= Exercise objective =
Reproduce the listing below word for word, starting at its first line and ending at the line that contains "click(x=428, y=52)", both included.

= Records shown =
--- start ---

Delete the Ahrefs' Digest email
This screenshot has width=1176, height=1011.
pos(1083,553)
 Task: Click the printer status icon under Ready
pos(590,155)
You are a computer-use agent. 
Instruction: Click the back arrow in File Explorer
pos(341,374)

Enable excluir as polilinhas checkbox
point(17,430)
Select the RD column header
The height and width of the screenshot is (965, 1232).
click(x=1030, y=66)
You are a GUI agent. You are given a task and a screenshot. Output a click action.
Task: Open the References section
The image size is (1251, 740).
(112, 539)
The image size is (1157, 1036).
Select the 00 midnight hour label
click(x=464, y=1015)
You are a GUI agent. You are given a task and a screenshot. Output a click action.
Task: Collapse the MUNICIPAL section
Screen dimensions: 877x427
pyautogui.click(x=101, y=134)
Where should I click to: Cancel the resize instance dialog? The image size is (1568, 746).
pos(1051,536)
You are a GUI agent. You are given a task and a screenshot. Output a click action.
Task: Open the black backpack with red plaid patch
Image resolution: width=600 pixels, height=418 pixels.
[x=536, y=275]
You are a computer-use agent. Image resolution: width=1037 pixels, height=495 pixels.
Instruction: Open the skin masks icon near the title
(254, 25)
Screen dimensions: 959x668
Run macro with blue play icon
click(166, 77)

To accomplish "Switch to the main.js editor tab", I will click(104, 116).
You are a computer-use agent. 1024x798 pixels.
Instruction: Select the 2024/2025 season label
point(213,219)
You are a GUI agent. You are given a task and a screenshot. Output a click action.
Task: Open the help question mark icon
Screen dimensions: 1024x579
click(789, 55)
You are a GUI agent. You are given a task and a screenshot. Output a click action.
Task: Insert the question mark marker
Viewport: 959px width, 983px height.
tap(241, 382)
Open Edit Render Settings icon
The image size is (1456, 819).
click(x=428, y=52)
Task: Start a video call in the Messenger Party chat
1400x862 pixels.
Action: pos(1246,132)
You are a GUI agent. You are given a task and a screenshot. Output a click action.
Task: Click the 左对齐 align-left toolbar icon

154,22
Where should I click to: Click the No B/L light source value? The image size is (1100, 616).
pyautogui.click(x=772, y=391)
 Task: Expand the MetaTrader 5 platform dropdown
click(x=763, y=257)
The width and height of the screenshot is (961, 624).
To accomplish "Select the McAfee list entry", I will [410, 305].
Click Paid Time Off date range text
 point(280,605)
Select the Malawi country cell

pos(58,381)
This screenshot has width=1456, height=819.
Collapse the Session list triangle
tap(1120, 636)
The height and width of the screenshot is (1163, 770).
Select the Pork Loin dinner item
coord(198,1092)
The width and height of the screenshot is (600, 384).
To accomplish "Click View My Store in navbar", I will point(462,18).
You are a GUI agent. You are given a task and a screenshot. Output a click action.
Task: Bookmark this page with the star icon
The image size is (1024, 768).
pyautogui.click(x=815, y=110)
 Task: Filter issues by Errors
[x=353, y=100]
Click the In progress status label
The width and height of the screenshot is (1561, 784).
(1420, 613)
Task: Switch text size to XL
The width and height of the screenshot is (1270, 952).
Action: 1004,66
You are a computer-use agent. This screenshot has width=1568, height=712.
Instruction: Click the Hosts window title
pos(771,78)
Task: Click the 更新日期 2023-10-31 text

--- end ---

= Correct response =
Delete the Ahrefs' Digest email
This screenshot has width=1176, height=1011.
pos(1083,553)
 Task: Click the printer status icon under Ready
pos(590,155)
You are a computer-use agent. 
Instruction: Click the back arrow in File Explorer
pos(341,374)

Enable excluir as polilinhas checkbox
point(17,430)
Select the RD column header
The height and width of the screenshot is (965, 1232).
click(x=1030, y=66)
You are a GUI agent. You are given a task and a screenshot. Output a click action.
Task: Open the References section
The image size is (1251, 740).
(112, 539)
The image size is (1157, 1036).
Select the 00 midnight hour label
click(x=464, y=1015)
You are a GUI agent. You are given a task and a screenshot. Output a click action.
Task: Collapse the MUNICIPAL section
Screen dimensions: 877x427
pyautogui.click(x=101, y=134)
Where should I click to: Cancel the resize instance dialog? The image size is (1568, 746).
pos(1051,536)
You are a GUI agent. You are given a task and a screenshot. Output a click action.
Task: Open the black backpack with red plaid patch
Image resolution: width=600 pixels, height=418 pixels.
[x=536, y=275]
You are a computer-use agent. Image resolution: width=1037 pixels, height=495 pixels.
Instruction: Open the skin masks icon near the title
(254, 25)
Screen dimensions: 959x668
Run macro with blue play icon
click(166, 77)

To accomplish "Switch to the main.js editor tab", I will click(104, 116).
You are a computer-use agent. 1024x798 pixels.
Instruction: Select the 2024/2025 season label
point(213,219)
You are a GUI agent. You are given a task and a screenshot. Output a click action.
Task: Open the help question mark icon
Screen dimensions: 1024x579
click(789, 55)
You are a GUI agent. You are given a task and a screenshot. Output a click action.
Task: Insert the question mark marker
Viewport: 959px width, 983px height.
tap(241, 382)
Open Edit Render Settings icon
The image size is (1456, 819).
click(x=428, y=52)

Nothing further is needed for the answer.